_DATA TO USE_.
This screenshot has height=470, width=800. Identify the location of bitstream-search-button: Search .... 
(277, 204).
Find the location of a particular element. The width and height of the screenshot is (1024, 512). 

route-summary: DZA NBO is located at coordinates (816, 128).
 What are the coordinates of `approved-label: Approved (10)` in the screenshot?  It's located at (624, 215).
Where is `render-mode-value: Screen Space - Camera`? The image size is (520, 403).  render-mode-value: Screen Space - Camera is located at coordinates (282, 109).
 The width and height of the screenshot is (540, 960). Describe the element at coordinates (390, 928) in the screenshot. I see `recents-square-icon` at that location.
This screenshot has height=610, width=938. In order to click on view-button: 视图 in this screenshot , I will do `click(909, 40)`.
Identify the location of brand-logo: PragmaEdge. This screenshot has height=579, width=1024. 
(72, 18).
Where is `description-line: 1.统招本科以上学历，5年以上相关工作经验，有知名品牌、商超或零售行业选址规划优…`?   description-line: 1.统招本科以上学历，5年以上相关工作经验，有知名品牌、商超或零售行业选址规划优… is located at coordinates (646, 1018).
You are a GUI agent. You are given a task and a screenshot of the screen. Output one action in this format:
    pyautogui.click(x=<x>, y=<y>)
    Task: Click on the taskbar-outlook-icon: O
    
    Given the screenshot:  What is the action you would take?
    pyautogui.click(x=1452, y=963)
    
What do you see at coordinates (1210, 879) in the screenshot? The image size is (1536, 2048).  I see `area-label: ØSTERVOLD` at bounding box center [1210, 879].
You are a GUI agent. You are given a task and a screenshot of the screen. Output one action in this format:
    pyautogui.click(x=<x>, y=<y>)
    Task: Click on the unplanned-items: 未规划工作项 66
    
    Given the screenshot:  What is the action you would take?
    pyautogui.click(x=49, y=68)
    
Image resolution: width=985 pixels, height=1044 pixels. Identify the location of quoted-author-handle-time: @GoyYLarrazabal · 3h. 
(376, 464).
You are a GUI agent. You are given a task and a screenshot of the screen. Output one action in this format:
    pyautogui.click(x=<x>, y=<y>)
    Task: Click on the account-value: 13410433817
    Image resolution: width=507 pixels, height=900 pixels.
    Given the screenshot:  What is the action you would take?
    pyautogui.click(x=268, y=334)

_BRIEF_.
Please rewrite the stretch of the listing from the line containing "What are the" through the line containing "pyautogui.click(x=1452, y=963)", changing "GUI agent" to "screen assistant" and leaving everything else unchanged.

_RESPONSE BOX_.
 What are the coordinates of `approved-label: Approved (10)` in the screenshot?  It's located at (624, 215).
Where is `render-mode-value: Screen Space - Camera`? The image size is (520, 403).  render-mode-value: Screen Space - Camera is located at coordinates (282, 109).
 The width and height of the screenshot is (540, 960). Describe the element at coordinates (390, 928) in the screenshot. I see `recents-square-icon` at that location.
This screenshot has height=610, width=938. In order to click on view-button: 视图 in this screenshot , I will do `click(909, 40)`.
Identify the location of brand-logo: PragmaEdge. This screenshot has height=579, width=1024. 
(72, 18).
Where is `description-line: 1.统招本科以上学历，5年以上相关工作经验，有知名品牌、商超或零售行业选址规划优…`?   description-line: 1.统招本科以上学历，5年以上相关工作经验，有知名品牌、商超或零售行业选址规划优… is located at coordinates (646, 1018).
You are a screen assistant. You are given a task and a screenshot of the screen. Output one action in this format:
    pyautogui.click(x=<x>, y=<y>)
    Task: Click on the taskbar-outlook-icon: O
    
    Given the screenshot:  What is the action you would take?
    pyautogui.click(x=1452, y=963)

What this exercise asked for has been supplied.